Let's define what auditory processing is. Auditory processing refers to how the brain interprets what the ear hears. It isn't one thing; there are several auditory processes. To name a few: Auditory attention, which is the ability to pay and maintain attention to auditory stimuli. In the classroom, an impairment of this process may "look like" the child who is looking out the window while the teacher is talking or says "huh?" when the teacher calls on him. Auditory memory is the ability to remember and retain pertinent auditory stimuli. So a child with an impairment of auditory memory is the one who needs to have the directions repeated or broken down into smaller bits. Another important auditory process is the ability to listen through background noise which kids often do in school, in the schoolyard, and in the lunchroom.
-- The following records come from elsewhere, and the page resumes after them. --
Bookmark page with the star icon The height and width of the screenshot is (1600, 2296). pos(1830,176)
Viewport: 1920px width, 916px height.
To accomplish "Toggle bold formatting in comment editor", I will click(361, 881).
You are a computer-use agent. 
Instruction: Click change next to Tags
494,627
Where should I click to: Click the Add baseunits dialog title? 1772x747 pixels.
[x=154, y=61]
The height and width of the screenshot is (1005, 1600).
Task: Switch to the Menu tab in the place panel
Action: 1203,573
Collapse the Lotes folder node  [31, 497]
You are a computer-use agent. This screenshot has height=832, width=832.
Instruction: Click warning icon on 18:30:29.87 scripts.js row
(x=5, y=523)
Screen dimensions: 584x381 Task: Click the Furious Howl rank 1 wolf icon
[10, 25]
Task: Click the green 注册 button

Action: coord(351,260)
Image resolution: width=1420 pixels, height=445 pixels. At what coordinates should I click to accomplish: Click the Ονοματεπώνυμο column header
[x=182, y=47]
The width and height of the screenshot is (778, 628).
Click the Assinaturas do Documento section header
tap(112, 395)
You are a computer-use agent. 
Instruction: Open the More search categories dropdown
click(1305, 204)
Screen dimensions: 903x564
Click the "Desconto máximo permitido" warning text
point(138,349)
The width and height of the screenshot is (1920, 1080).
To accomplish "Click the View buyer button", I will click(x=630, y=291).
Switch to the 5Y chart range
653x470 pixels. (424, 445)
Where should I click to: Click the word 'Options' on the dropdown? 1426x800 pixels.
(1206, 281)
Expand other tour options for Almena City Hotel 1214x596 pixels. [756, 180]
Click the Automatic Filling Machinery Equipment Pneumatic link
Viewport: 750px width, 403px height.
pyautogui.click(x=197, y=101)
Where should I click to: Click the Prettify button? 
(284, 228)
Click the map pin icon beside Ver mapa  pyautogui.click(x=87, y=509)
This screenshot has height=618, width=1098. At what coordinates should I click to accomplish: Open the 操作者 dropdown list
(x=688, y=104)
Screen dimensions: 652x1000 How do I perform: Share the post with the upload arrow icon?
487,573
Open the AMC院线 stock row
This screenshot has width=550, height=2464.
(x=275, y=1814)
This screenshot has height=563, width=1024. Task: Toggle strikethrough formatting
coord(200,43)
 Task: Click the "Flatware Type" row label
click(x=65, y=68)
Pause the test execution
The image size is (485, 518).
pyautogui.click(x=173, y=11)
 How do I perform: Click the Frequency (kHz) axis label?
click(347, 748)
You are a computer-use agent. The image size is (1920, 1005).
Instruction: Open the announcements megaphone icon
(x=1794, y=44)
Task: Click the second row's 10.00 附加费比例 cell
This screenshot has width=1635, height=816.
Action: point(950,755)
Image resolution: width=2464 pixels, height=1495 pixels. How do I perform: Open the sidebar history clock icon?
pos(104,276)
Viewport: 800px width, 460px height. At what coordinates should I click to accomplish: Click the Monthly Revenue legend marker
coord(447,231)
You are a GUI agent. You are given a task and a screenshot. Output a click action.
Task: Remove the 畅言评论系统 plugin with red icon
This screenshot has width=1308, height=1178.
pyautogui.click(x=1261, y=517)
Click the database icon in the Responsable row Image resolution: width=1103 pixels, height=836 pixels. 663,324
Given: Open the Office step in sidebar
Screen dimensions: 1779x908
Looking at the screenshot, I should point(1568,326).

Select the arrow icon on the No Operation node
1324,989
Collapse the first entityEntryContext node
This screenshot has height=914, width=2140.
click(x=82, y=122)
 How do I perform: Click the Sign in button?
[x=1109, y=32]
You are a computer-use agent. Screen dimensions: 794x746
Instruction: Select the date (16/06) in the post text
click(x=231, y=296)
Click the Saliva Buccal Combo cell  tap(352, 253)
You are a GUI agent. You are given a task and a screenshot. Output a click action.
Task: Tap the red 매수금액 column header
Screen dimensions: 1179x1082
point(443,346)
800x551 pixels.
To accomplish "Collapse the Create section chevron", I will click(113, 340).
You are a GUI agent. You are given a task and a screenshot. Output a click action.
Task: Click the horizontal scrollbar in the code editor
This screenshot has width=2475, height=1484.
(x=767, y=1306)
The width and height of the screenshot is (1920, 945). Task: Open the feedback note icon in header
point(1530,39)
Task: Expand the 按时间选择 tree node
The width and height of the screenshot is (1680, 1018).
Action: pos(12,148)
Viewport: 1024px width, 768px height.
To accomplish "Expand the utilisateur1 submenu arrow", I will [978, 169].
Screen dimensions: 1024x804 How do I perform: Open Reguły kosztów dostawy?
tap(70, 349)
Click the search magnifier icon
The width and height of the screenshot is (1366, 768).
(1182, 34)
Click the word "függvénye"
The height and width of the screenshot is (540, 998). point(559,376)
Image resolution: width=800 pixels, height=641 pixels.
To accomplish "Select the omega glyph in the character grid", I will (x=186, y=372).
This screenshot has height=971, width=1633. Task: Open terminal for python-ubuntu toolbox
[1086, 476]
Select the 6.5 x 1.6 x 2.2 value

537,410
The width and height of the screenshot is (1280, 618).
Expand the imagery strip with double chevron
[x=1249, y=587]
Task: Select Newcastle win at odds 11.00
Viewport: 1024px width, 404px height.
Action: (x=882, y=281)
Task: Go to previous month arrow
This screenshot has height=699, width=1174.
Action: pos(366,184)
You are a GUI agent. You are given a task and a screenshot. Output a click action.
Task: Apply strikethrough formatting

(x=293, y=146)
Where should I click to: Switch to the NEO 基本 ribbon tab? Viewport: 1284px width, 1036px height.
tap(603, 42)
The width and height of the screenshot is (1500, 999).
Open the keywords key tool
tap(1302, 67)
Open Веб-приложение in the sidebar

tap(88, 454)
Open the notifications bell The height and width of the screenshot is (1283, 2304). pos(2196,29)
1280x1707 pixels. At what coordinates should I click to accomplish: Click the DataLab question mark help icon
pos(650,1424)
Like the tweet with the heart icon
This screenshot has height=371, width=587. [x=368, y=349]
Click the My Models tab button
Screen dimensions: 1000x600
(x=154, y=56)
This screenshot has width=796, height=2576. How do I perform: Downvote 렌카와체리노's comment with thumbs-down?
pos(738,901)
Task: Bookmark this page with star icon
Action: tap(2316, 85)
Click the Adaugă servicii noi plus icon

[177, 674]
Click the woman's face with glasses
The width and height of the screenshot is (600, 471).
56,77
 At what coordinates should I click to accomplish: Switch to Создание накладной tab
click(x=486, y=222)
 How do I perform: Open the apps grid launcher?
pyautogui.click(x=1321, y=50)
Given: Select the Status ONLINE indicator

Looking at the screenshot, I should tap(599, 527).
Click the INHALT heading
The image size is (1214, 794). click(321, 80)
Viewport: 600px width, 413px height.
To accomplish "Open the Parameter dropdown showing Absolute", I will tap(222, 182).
When we hear, "Have some tea" as "Have some key", it is auditory discrimination that is not "working up to par." Auditory recognition is the ability to store a word in memory and then recognize it, upon hearing it. You hear the word "book," for example, and your brain instantaneously begins to look for it in its "filing cabinet" and says, "Aha, here it is, 'book,' that thing with pages, words and pictures. I know what that is." But what if the sound is distorted, and you only hear the "ook" part of the word? You hear "I read a _ook." An individual with an intact processing system will figure out the word, despite the distortion, because contextually, it makes sense.
There are numerous auditory processes, and deficits in one or more of them may affect a variety of language and language arts areas. Receptive language, for example, is strongly associated with reading comprehension. Expressive language is strongly associated with writing skills. Phonological processing development is strongly associated with spoken language and spelling. (Phonological processing includes how a sound is stored in an individual's brain which affects how the individual produces the sound, both in isolation and in words.)
Auditory Processing Disorders can be quite successfully treated. We worked a student with the dual diagnosis of Auditory Processing Disorder and Dyslexia.
She was a second grader, who was diagnosed as having an auditory processing disorder and dyslexia, when she began to attend our reading program, twice weekly. Using the Phonic Engine® Reading method, we began to focus intensively on phonics skills. Within a few months the student had improved several grade levels. After slightly more than a year, she was not only in the top reading group, she also declared to whomever would listen that she loved to read.